Me siento en la bicicleta estática y empiezo el pedaleo. Selecciono la función tiempo y el cronómetro se pone en marcha. Van cayendo los segundos en forma de dígitos en el indicador. Él va contando hacia adelante, como corresponde a su transcurrir implacable, y yo contabilizo hacia atrás conjugando el cansancio con lo que me falta para llegar al final del ejercicio. Mis piernas se van endureciendo y la respiración se va adaptando al ritmo de los pedales. A los latidos de mi corazón les sucede lo mismo y me noto vivo luchando contra mis propias barreras.
Dicen que es bueno. Mucho mejor que no hacer nada. Casi siempre estoy sentado escribiendo. Entonces no dependo del tiempo y me da igual el que pasa. Ayer se me quemó un pollo que tenía al fuego y hoy casi me ocurre lo mismo con unos huevos que puse a cocer. Siempre dejo uno fuera de la nevera para que no se enfríe y poder hacer una mayonesa sin que se corte. Mi casa es un dúplex. Escribo arriba, y abajo, como es lógico, está la cocina. Así estoy todo el rato sube y baja para que no se me quemen las cosas.
La bicicleta está en el patio. Una araña minúscula, que apenas se ve, tiende una fibra entre los brazos del manillar y allí se balancea. Eso hace que no esté pendiente del reloj, ni ella ni yo. Pero el reloj siempre estará marcando lo implacable que es la vida. Es el recuerdo permanente de que existimos y un tormento, dicho sea de paso. Leyendo a Cervantes tengo la impresión de que para don Quijote no existe el tiempo ni tiene en cuenta a los relojes. Por eso es que vive en varias historias a la vez y es contemporáneo y antiguo, y se pasa de un mundo a otro sin que nos demos cuenta. Entonces descubro que la literatura es eso: detener al tiempo o hacerlo correr desesperadamente.

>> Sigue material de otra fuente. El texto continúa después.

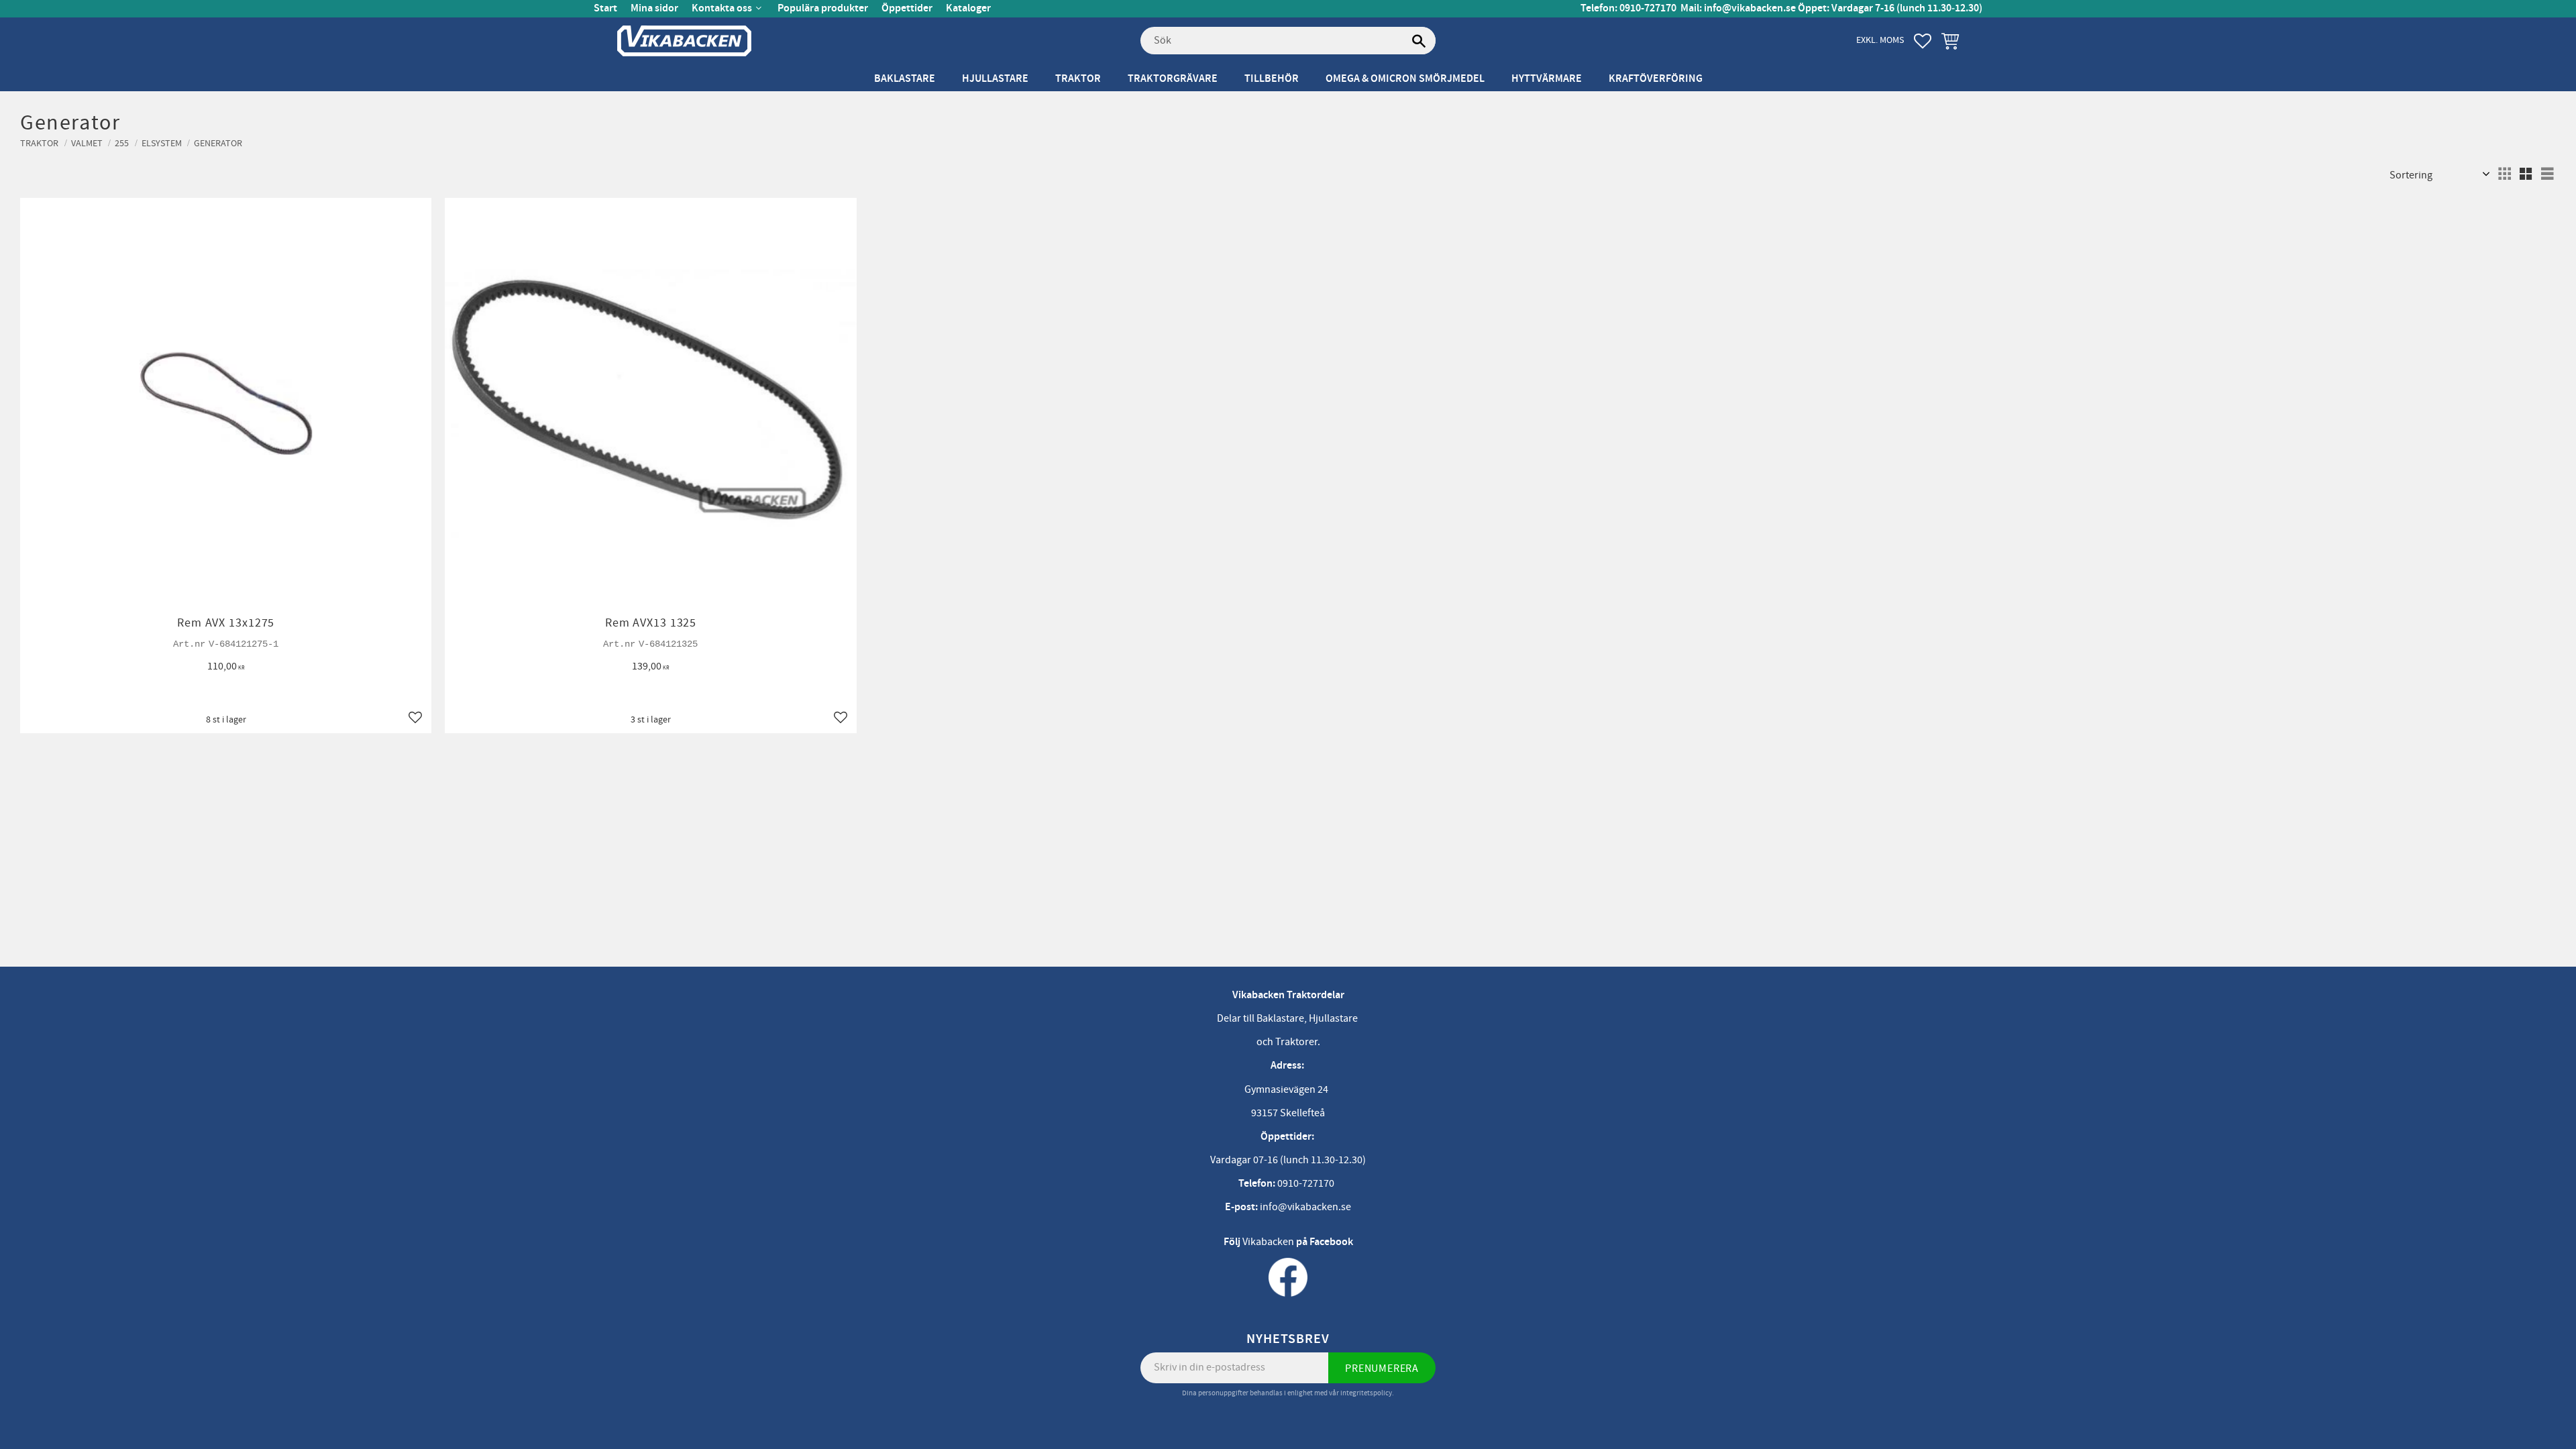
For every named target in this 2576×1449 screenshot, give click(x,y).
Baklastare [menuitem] (904, 79)
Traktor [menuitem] (1078, 79)
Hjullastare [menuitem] (995, 79)
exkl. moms (1880, 40)
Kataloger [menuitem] (968, 8)
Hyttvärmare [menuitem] (1546, 79)
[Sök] (1419, 41)
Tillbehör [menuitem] (1271, 79)
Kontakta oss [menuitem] (722, 8)
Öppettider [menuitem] (906, 8)
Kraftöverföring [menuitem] (1656, 79)
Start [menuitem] (605, 8)
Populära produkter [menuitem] (822, 8)
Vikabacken (1268, 1241)
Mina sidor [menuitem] (654, 8)
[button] (1922, 41)
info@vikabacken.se (1750, 8)
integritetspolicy (1366, 1393)
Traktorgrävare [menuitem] (1173, 79)
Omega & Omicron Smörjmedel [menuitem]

Por ello necesito ir de vez en cuando a la bicicleta, para recordar que hay una realidad, la realidad, en donde los relojes no se detienen ni se aceleran ni se retrasan. Están siempre iguales diciendo tic tac. Me veo frente al tiempo y creo que las decisiones importantes las puedo tomar en un instante. Por eso no entiendo cómo Hamás ha pedido más tiempo para pensárselo mejor y mirar si acepta la paz o decide que la guerra continúe destrozando la vida y las conciencias de la gente, para después echarle la culpa a otro.
La araña que se balancea entre los brazos del manillar de la bicicleta está desentendida de estas cosas. No van con ella, pero estoy seguro de que si le fuera la vida tomaría rápida una determinación para salvarse. Las telas de las arañas son muy fuertes y resistentes. Son capaces de aguantar el peso de uno, de dos, de tres y de más elefantes, como dice la canción. Nuestros tejidos son más endebles y se rompen al soportar la mínima tensión. A pesar de todo, los relojes siguen adelante diciéndonos que el límite no está en ninguna parte, que cuando lleguemos ellos seguirán como lo han hecho siempre. Para eso son relojes y nosotros no.